The concerns about fast-increasing utility dependence on natural gas are that there is generally no natural gas storage close to utilities. So, at peak times, mostly during the summer, the utilities have to contract for expensive “interruptible” service at the last moment. They could, of course, contract up front for more expensive “firm” service, but the utilities have nowhere to store the gas they don’t use so that it would be available during a summer peak period.

Joan Dreskin, general counsel at INGAA, says, “It is not a reflection on the reliability of natural gas or the natural gas pipeline infrastructure when a pipeline has scheduled its firm customers’ nominations and has no capacity left to schedule lower priority, cheaper, interruptible transportation.”

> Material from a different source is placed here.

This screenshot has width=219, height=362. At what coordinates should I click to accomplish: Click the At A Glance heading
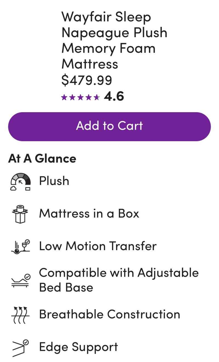(x=42, y=158)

The Regional Transmission Organizations (RTOs) and Independent System Operators (ISOs), which run most of the regional electricity distribution markets, point out that the current framework of Commission-jurisdictional pipeline services and rates were developed chiefly with the needs of local gas distribution companies (LDCs) in mind. LDC demand for natural gas generally peaks in the winter, concurrent with the home-heating season, while electric load normally peaks in the summer. LDCs have an “obligation to serve” imposed by state laws and regulations and earn revenues governed by traditional cost-of-service ratemaking.

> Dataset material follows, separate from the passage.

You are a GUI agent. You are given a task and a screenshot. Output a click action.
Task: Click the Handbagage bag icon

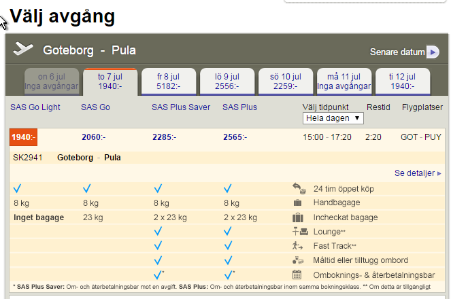point(297,203)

Merchant electric generators have a different set of obligations and economic incentives. It is possible that more flexible pipeline services, such as hourly gas flows or “park and loan” services utilizing existing pipeline infrastructure will better meet the needs of gas-fired generation. “Participants in organized markets face competitive pressures and other requirements that may make the traditional firm and interruptible gas services, at best, a very imperfect match for their needs,” says Andrew Ulmer, director, Federal Regulatory Affairs, California Independent System Operator Corporation. “Making new types of service available may thus be especially valuable to the electricity markets in these regions.”